Red Flags the IRS Will Be Looking for on 2019 Tax Returns

Red Flags the IRS Will Be Looking for on 2019 Tax Returns

As a seasoned SEO expert at Google, conducting a thorough analysis of tax return submissions is crucial to ensure accuracy and compliance. This article will highlight specific red flags that may trigger an IRS audit or in-depth review on 2019 tax returns. These flags are essential to be aware of to avoid unnecessary scrutiny and potential complications.

Understanding the Red Flags

The Internal Revenue Service (IRS) employs various strategies to ensure tax compliance, and part of this involves identifying specific red flags that may indicate potential issues. Here, we delve into the common red flags and explain how they can affect your tax return:

New Provisions: Child Tax Credit and Legal Residence

One of the notable changes in tax regulations during 2019 surrounded the Child Tax Credit. For individuals claiming the child tax credit, it is critical to ensure the child is a legal resident with a valid permanent residence permit and a Social Security card. The Social Security card is particularly important, as it must state acceptable for employment even if the child is underage. If the card states not legal for employment, the child is not eligible for the credit. It's important to note that if no additional information is printed on the card, the child is still eligible to claim the credit, provided they otherwise meet the qualifications.

However, if the child's Social Security situation has changed, but the old card still includes the legend: before the filing date, a new card without this label must be obtained. This ensures that all necessary documentation is up-to-date and compliant with current tax regulations.

Common Red Flags for 2019 Tax Returns

While the IRS has been understaffed due to recent governmental actions, the potential for audits is still prevalent. Regardless of the overall numbers, several situations may trigger an in-depth review or audit. Some common red flags include:

Self-Employed Individuals with Perfect Numbers for EITC, CTC, and ACTC

Self-employed taxpayers who hit the 'sweet spot' for the Earned Income Tax Credit (EITC), Child Tax Credit (CTC), and Additional Child Tax Credit (ACTC) should be wary. If these numbers appear too perfect, it may raise suspicion. This is because the credits are frequently misspelled or improperly calculated, which may indicate an attempt at fraud.

Lack of Documentation for Educational Credits

The presence of educational credits often raises questions if the 1098-T form is not submitted. If this form is missing, it may trigger a second look by the IRS. This form provides crucial information about tuition and fees paid by the taxpayer or their dependent, which is necessary for claiming these credits.

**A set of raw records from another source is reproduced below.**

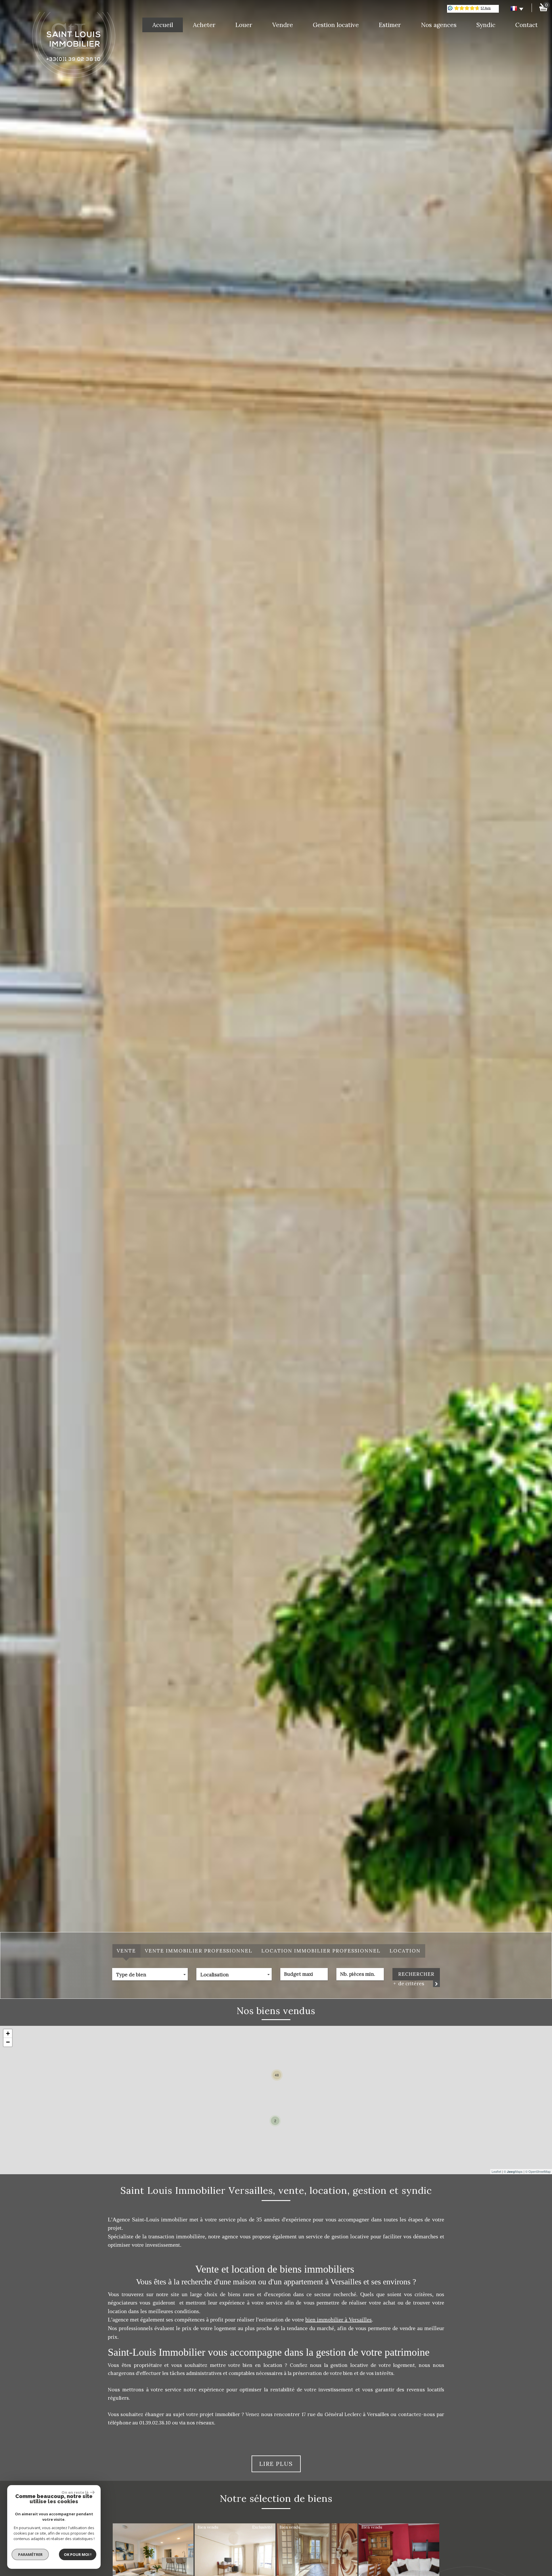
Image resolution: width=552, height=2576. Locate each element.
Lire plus (276, 2463)
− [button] (8, 2042)
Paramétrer (30, 2554)
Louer (243, 25)
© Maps (513, 2171)
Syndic (485, 25)
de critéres (410, 1983)
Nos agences (439, 25)
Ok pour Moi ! (77, 2554)
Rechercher (416, 1974)
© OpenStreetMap (538, 2171)
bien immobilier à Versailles (338, 2319)
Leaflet (496, 2171)
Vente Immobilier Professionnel (198, 1951)
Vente (126, 1951)
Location (405, 1951)
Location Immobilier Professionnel (321, 1951)
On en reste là (75, 2492)
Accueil (162, 25)
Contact (526, 25)
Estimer (390, 25)
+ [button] (8, 2033)
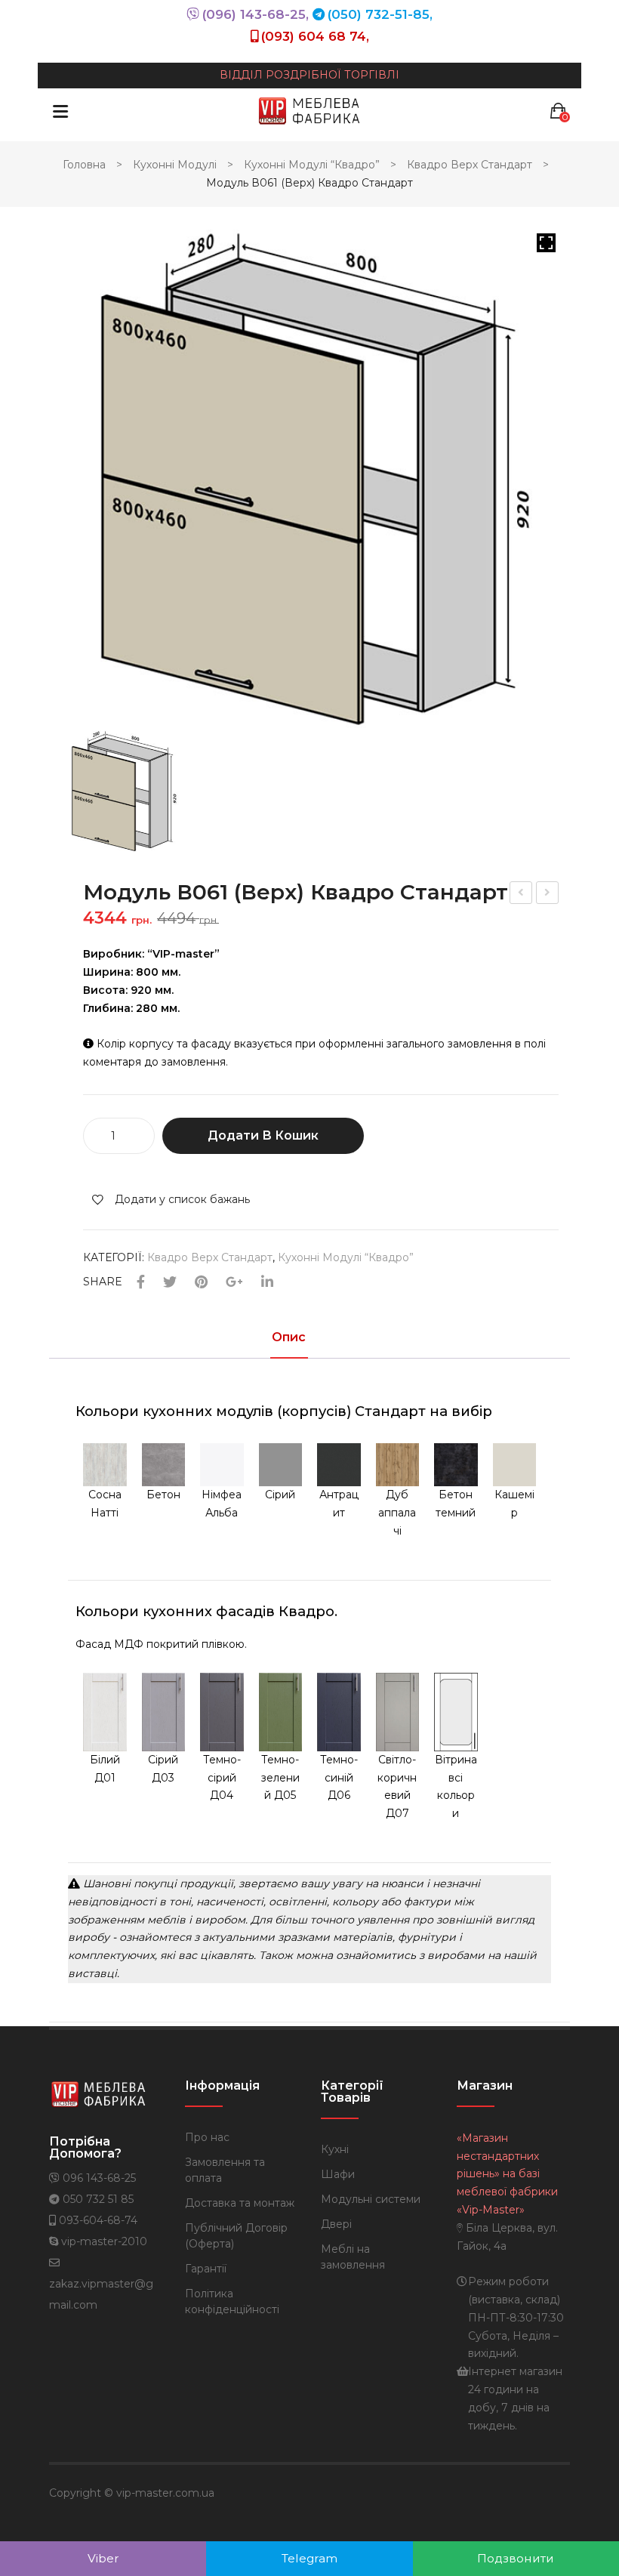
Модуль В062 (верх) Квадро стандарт (521, 894)
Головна (84, 164)
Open (60, 111)
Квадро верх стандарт (469, 164)
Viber (103, 2558)
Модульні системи (370, 2199)
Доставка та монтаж (239, 2203)
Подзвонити (515, 2558)
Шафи (338, 2174)
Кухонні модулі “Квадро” (312, 164)
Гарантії (205, 2268)
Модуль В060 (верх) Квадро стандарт (548, 894)
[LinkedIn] (267, 1282)
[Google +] (234, 1282)
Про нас (207, 2137)
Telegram (309, 2558)
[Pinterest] (201, 1282)
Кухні (335, 2149)
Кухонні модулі (175, 164)
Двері (336, 2224)
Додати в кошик (263, 1135)
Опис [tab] (289, 1337)
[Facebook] (141, 1282)
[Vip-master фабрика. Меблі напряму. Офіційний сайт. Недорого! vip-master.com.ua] (309, 110)
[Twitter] (170, 1282)
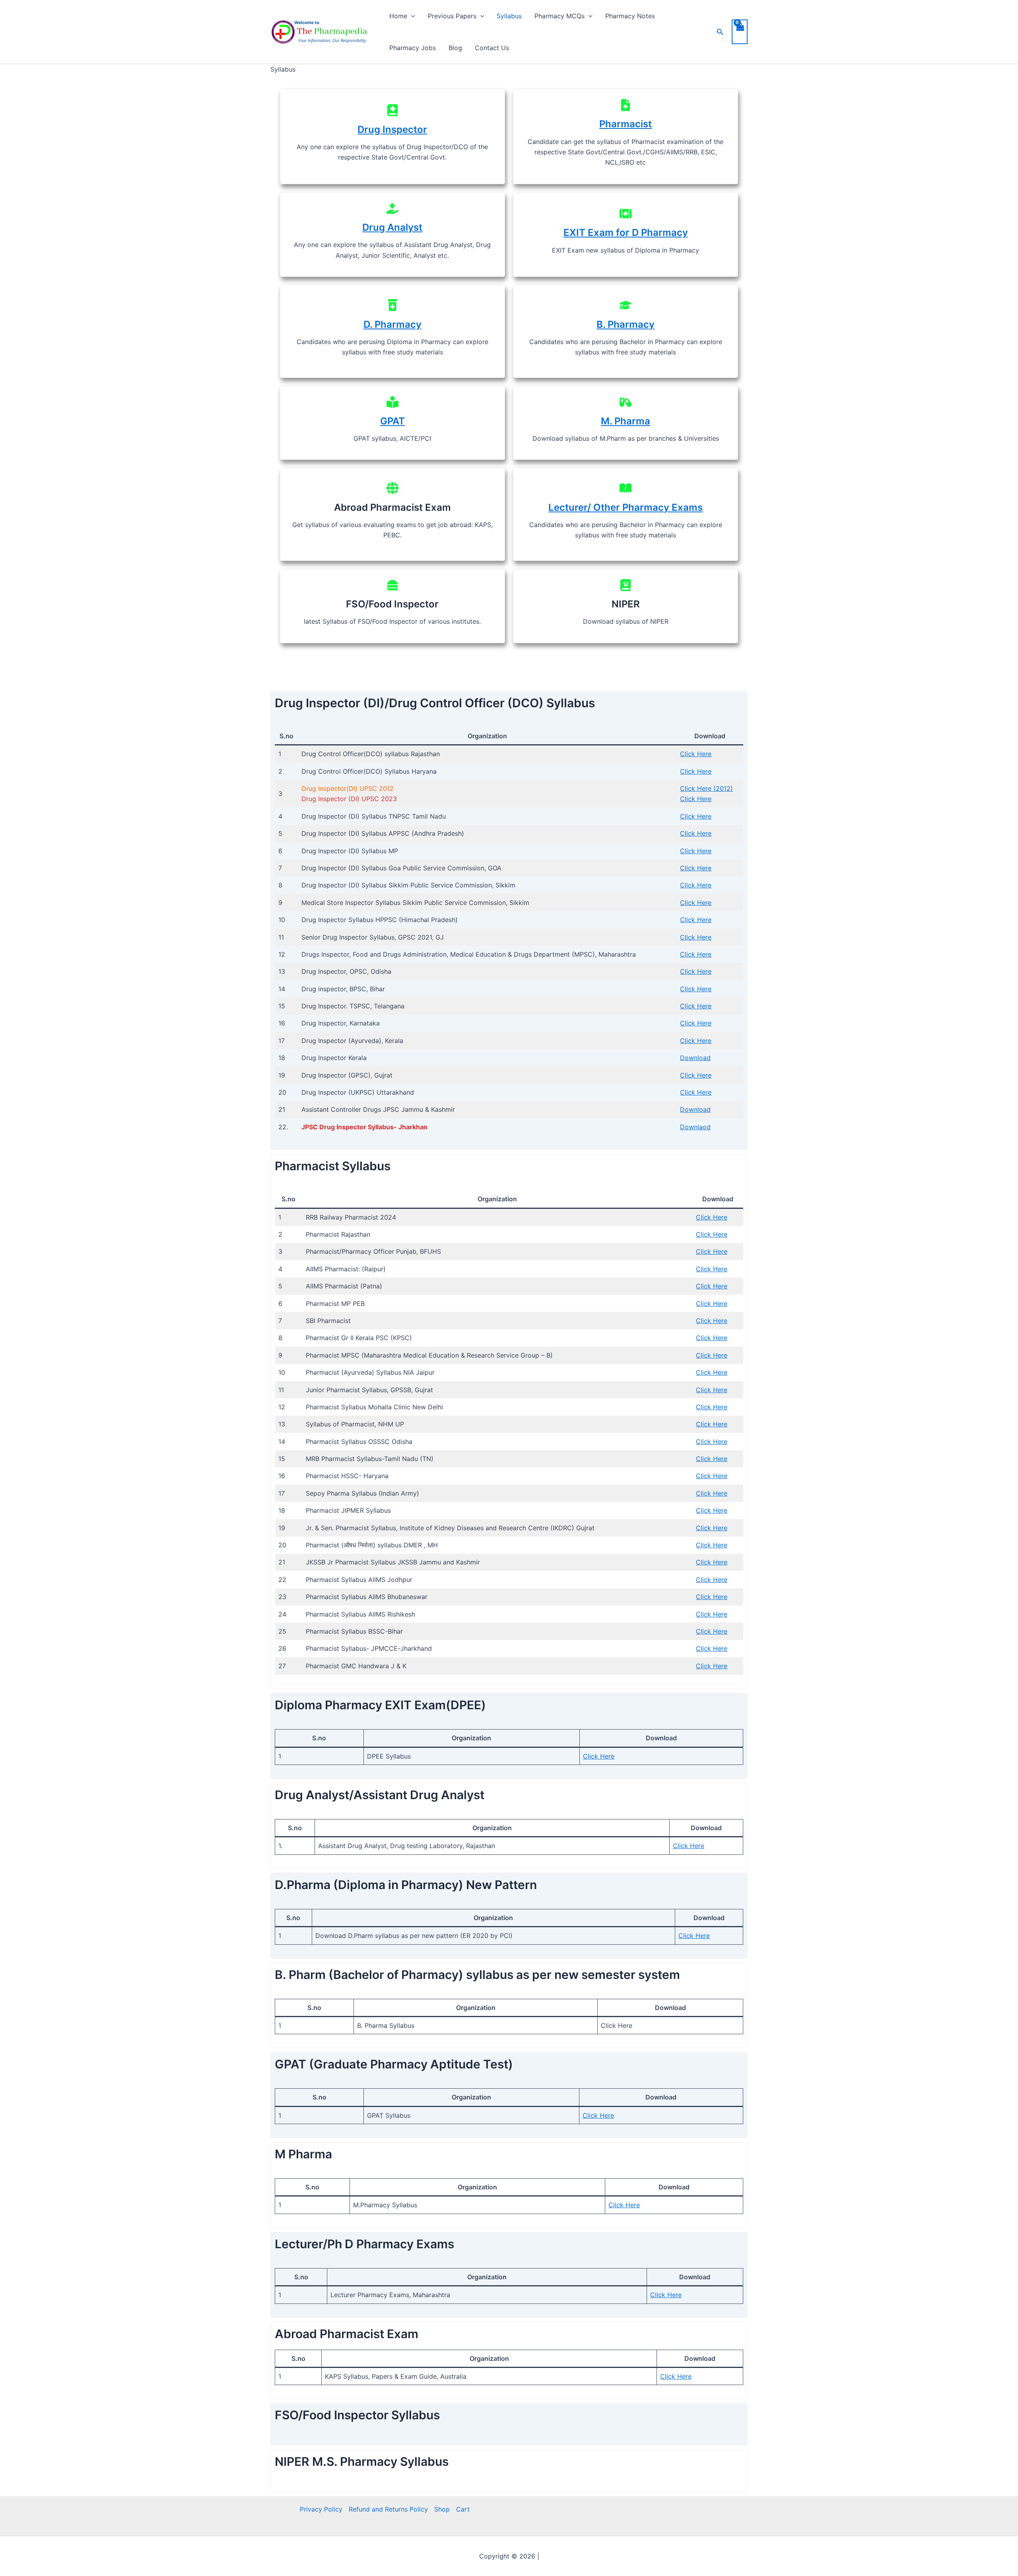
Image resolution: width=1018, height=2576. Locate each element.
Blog (455, 48)
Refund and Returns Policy (388, 2509)
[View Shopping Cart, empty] (740, 31)
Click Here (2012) (706, 788)
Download (695, 1058)
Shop (442, 2509)
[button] (411, 16)
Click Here (695, 754)
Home (398, 16)
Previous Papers (452, 16)
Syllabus (509, 16)
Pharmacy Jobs (412, 48)
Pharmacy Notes (630, 16)
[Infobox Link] (392, 136)
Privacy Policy (321, 2509)
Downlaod (695, 1127)
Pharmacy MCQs (559, 16)
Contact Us (492, 48)
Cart (463, 2509)
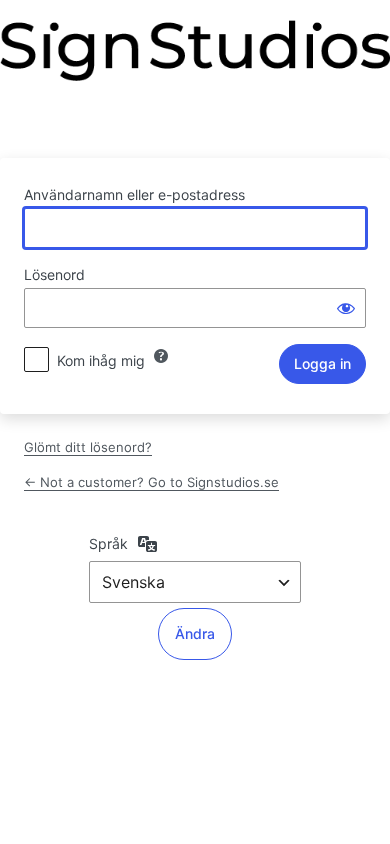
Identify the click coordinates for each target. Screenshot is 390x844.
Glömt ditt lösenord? (88, 447)
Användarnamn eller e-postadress (134, 194)
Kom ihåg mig (101, 360)
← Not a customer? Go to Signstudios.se (151, 482)
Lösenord (54, 274)
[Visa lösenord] (346, 308)
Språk (108, 543)
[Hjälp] (161, 356)
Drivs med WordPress (195, 77)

Claiming Step Children and Self-Employed Taxpayers with Minimal Expenses

Claiming a step child without supporting documentation can be a red flag, as the IRS may question the legitimacy of the claim. Additionally, self-employed taxpayers who report little to no expenses on their tax returns may be scrutinized more closely. This scenario raises questions about their claim of legitimacy as a business entity and can lead to further examination.

Strategies to Avoid Audit Triggers

To minimize the risk of triggering an audit or in-depth review, it's essential to keep meticulous records and ensure all documentation is correct and up-to-date. Regularly reviewing and organizing tax documents can help identify and correct any potential issues before submission. Utilizing tax preparation software or consulting with a tax professional can also provide additional peace of mind and compliance assurance.

As the IRS continues to adapt to changing tax laws and regulations, it's crucial for tax filers to stay informed. By understanding the common red flags and taking appropriate precautions, taxpayers can submit accurate and compliant tax returns and avoid unnecessary scrutiny.